Release of bFGF, an Endothelial Cell Survival Factor, by Osmotic Shock

Abstract

purpose. To test the effects of osmotic change on basic fibroblast growth factor (bFGF) release from cultured endothelial cells (ECs).

methods. Bovine aortic and bovine retinal ECs were exposed to hypoosmotic shock for 2 minutes, were allowed to recover for 15 minutes, and had bFGF release assayed. The role of bFGF in cell recovery was assessed by including neutralizing antibody against bFGF or the addition of exogenous bFGF. Cell number and viability were determined under varying conditions. Apoptosis was assessed by immunoperoxidase detection of digoxigenin-labeled DNA.
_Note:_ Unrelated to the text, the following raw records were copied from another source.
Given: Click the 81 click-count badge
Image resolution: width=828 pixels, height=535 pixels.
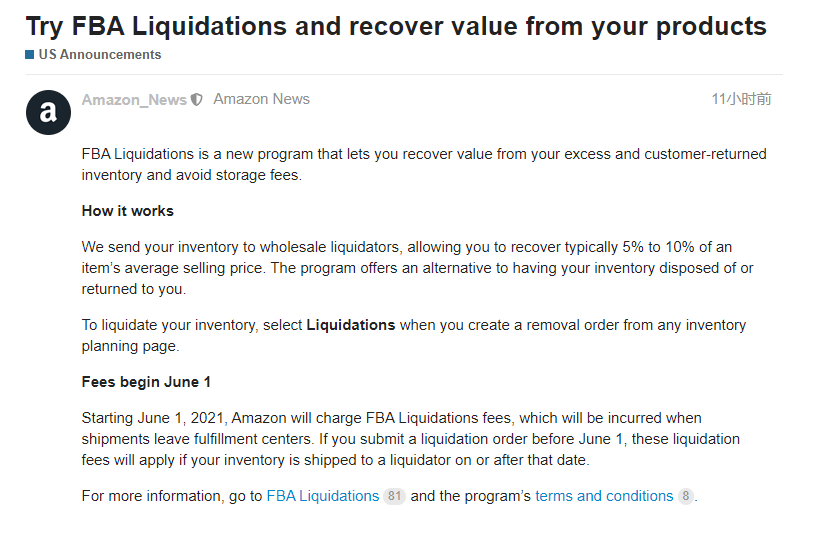Looking at the screenshot, I should coord(394,496).
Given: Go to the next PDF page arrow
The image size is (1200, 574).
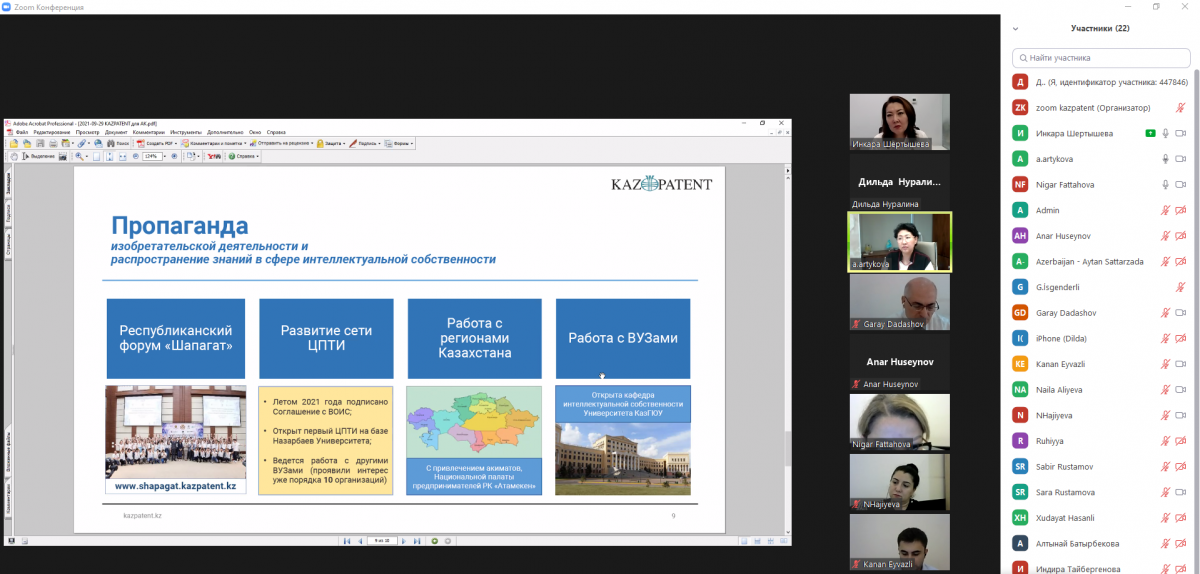Looking at the screenshot, I should pyautogui.click(x=402, y=541).
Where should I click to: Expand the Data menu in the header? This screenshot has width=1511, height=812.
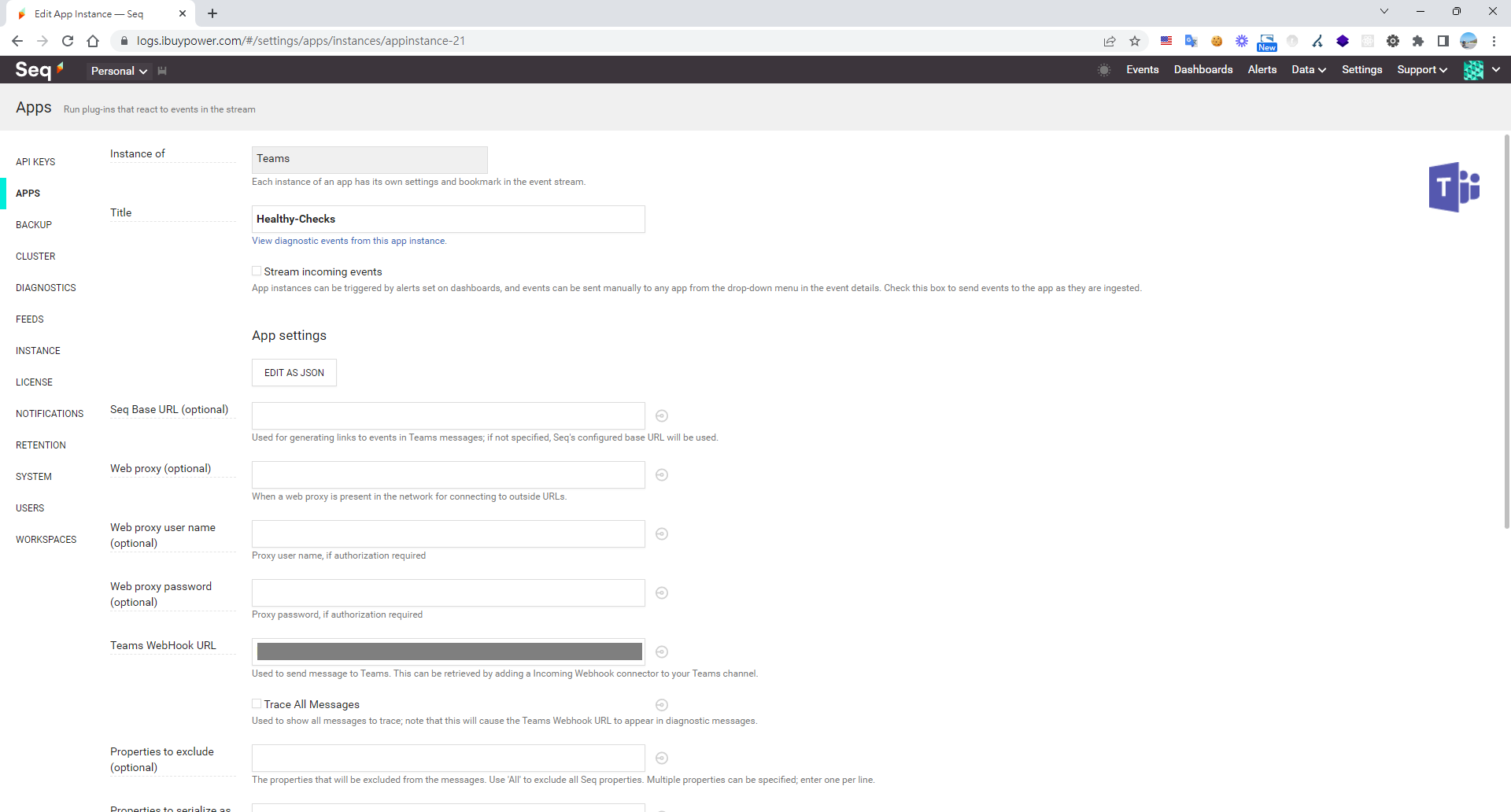[x=1308, y=70]
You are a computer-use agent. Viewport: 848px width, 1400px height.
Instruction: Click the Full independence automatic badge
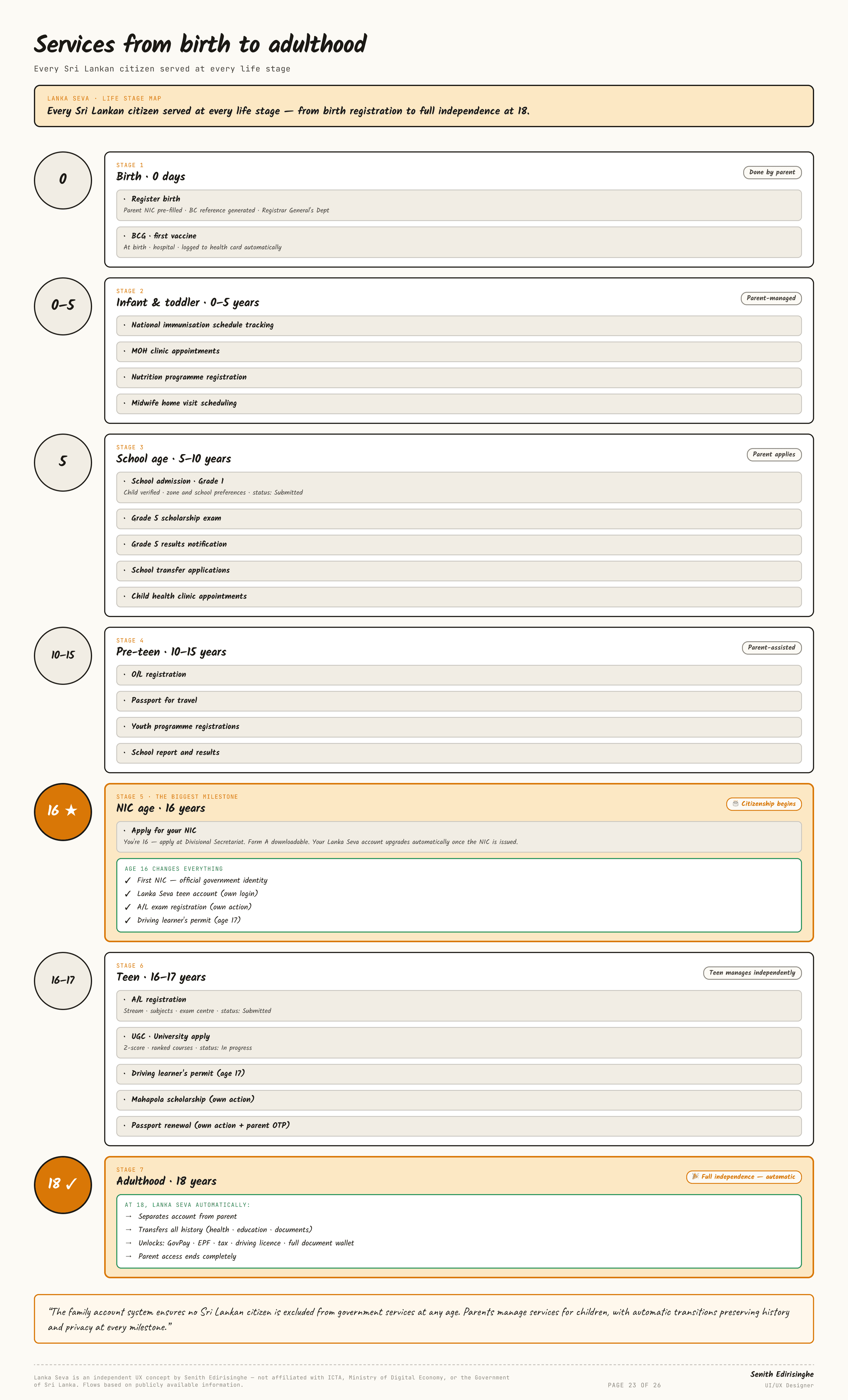[744, 1177]
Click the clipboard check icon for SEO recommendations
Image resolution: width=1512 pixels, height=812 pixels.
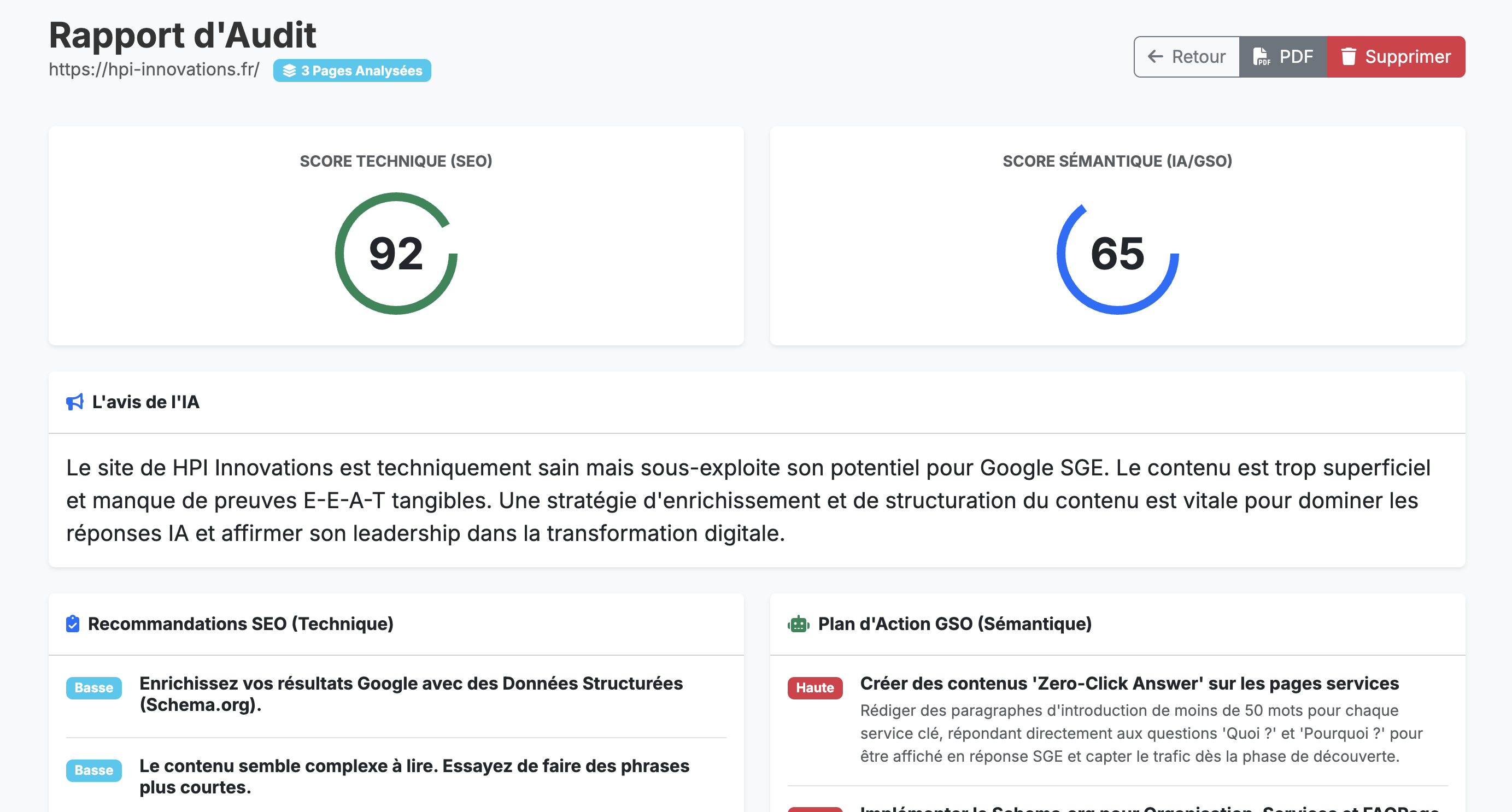[73, 623]
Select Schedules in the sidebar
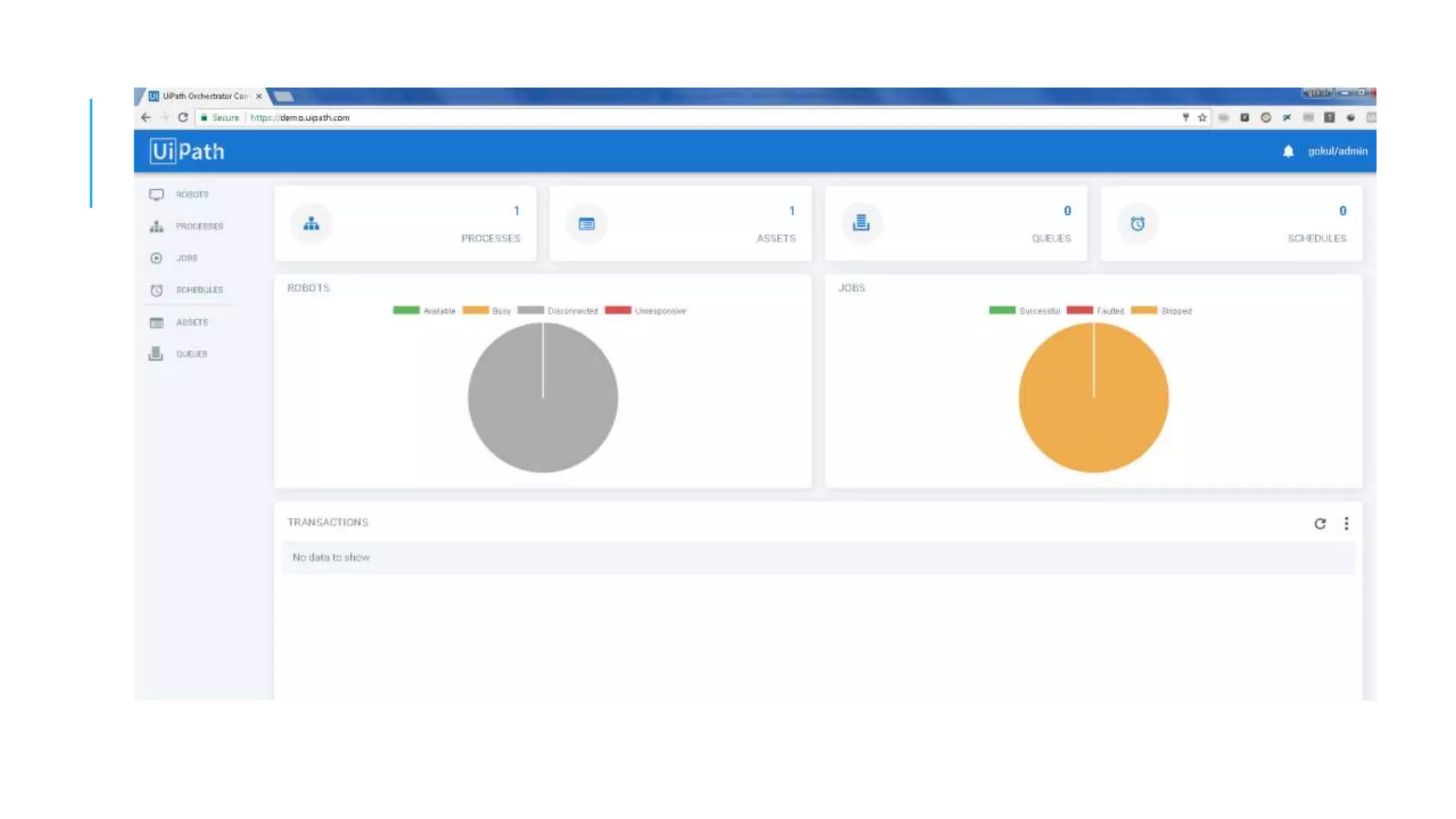Screen dimensions: 1456x819 (x=198, y=290)
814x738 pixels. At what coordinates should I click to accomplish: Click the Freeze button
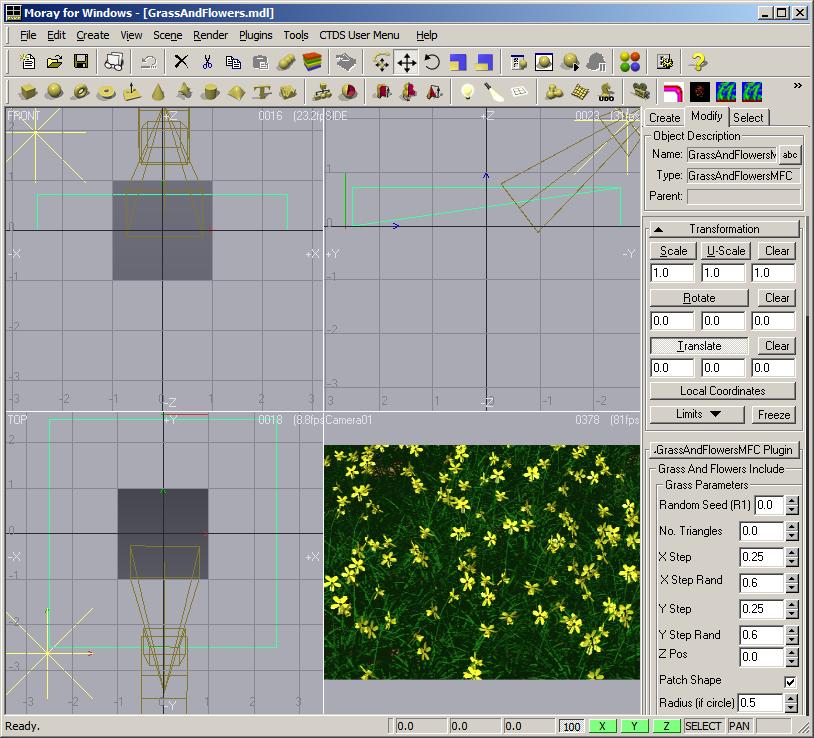[773, 414]
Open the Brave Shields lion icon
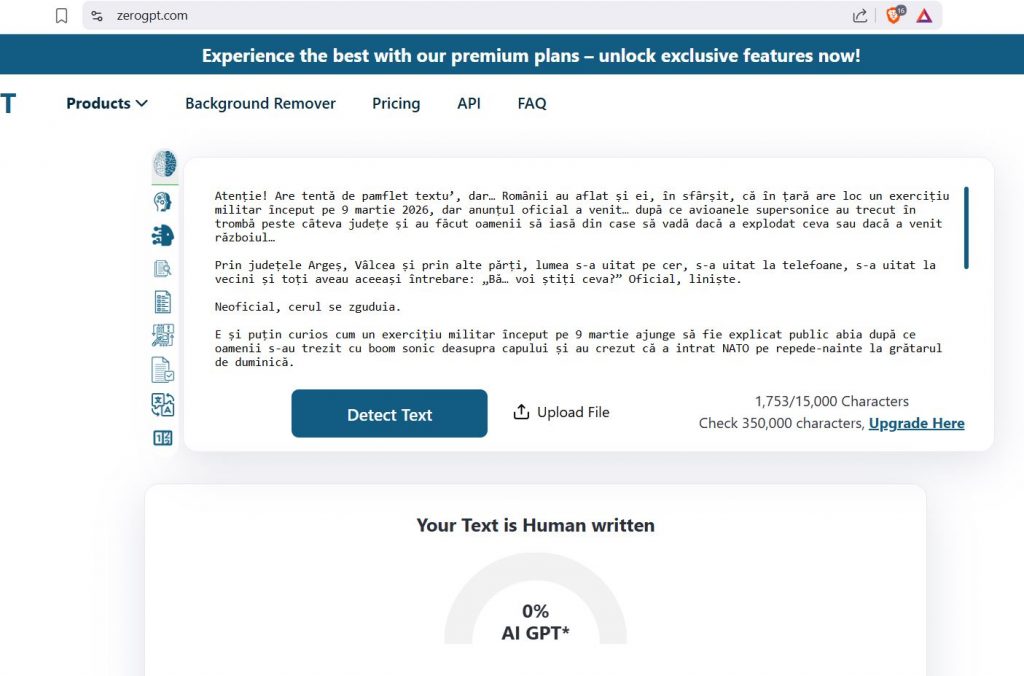 894,15
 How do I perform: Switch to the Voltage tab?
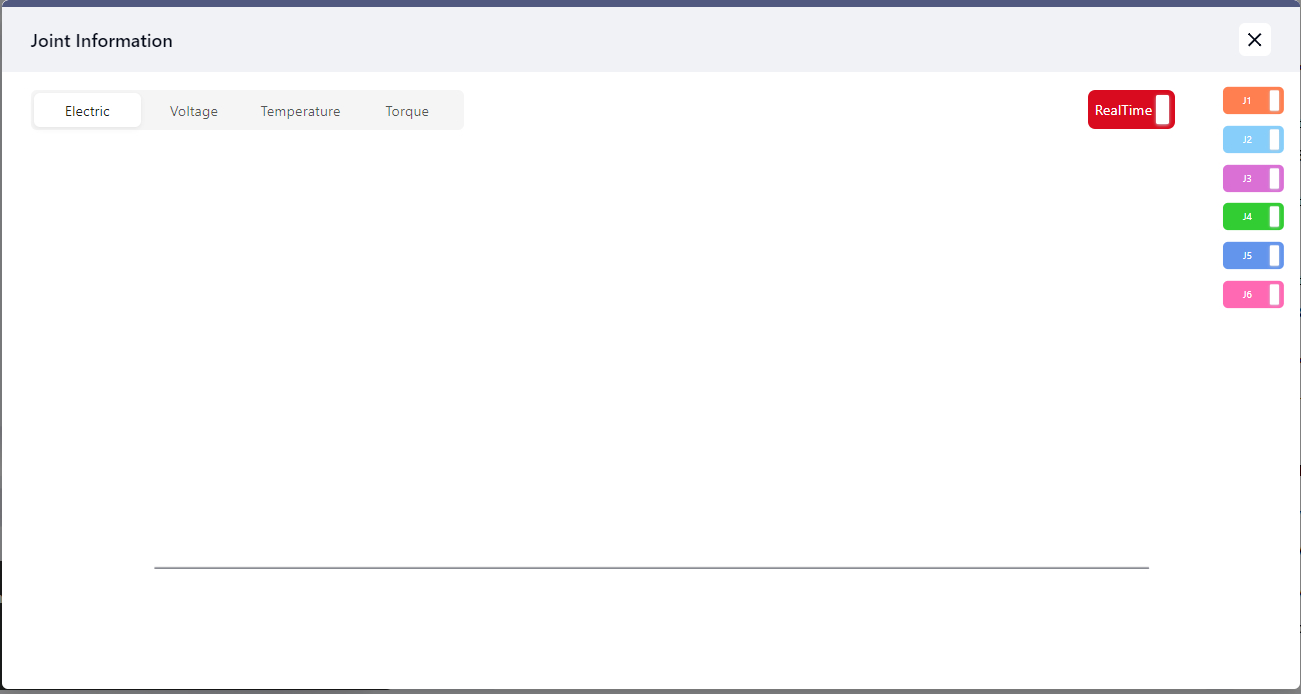pyautogui.click(x=193, y=111)
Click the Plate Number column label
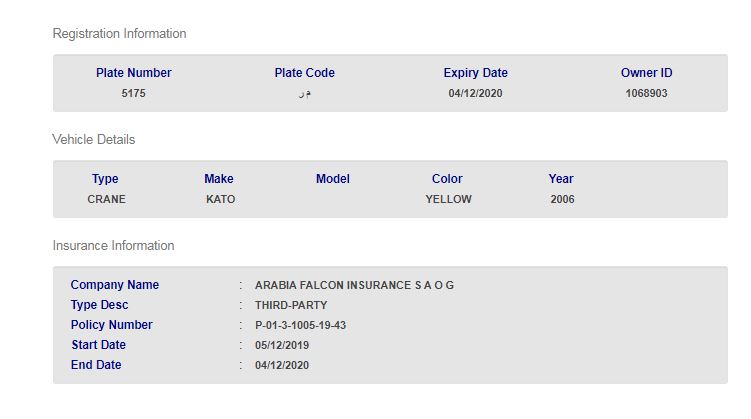Image resolution: width=751 pixels, height=419 pixels. 133,73
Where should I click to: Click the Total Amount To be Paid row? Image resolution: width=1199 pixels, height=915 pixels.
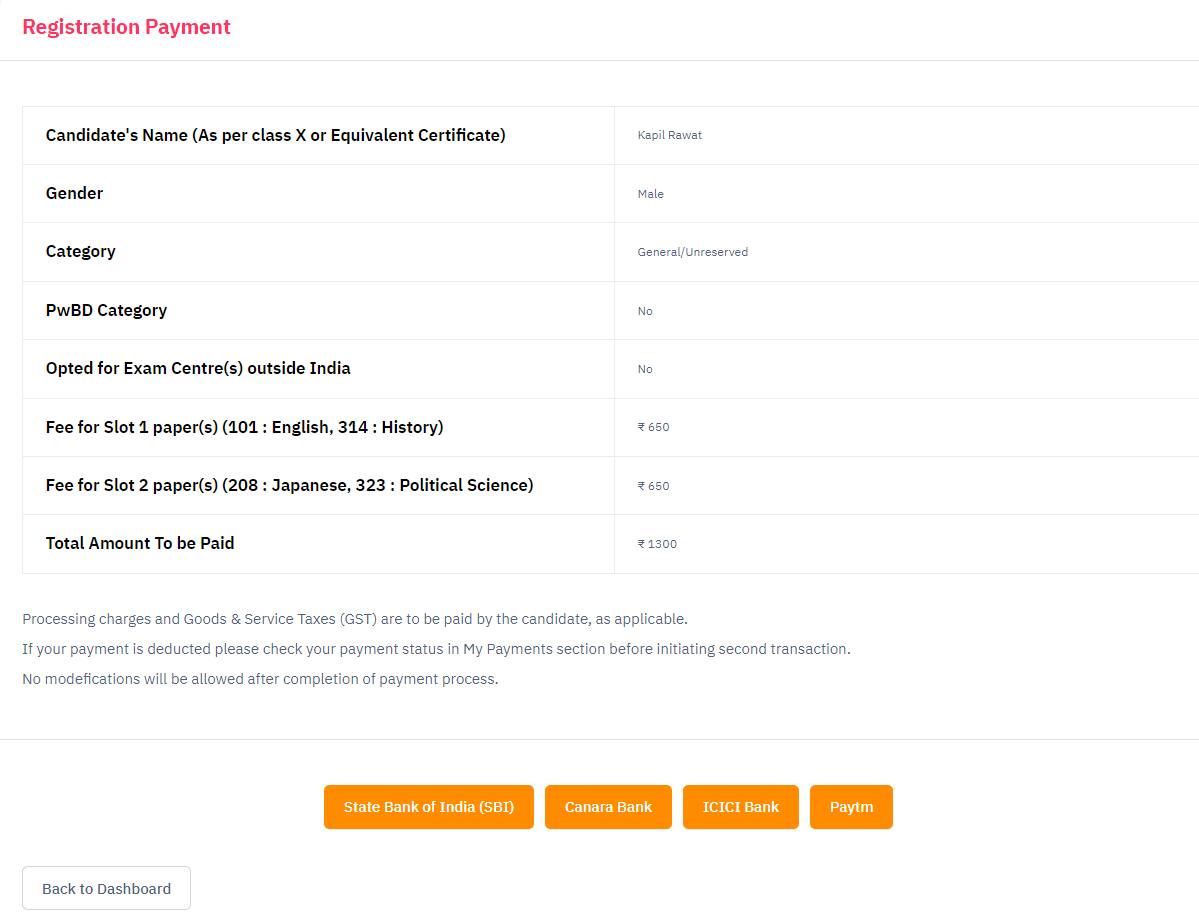click(139, 543)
results. After shock and recovery, both ECs released significantly greater amounts of bFGF than untreated control. bFGF release after shock for 2 minutes was lower than release after shock and recovery. Bovine retinal endothelial (BRE) cell number was reduced at 48 hours after shock, recovery, and removal of released bFGF compared with cells left in the presence of released bFGF. Cell number was significantly lower when BRE cells were shocked and recovered in the presence of a neutralizing anti-bFGF antibody (P < 0.05). Exogenous bFGF reversed this effect. Apoptosis was significantly increased in BRE cells shocked and recovered or in the presence of bFGF antibody (P < 0.001).

conclusions. bFGF is released by cultured ECs in response to osmotically induced cell injury. These results support the concept of bFGF as a “wound” hormone and survival factor for ECs. In further compromised tissue, release of bFGF in this manner may play a role in the pathogenesis of disease.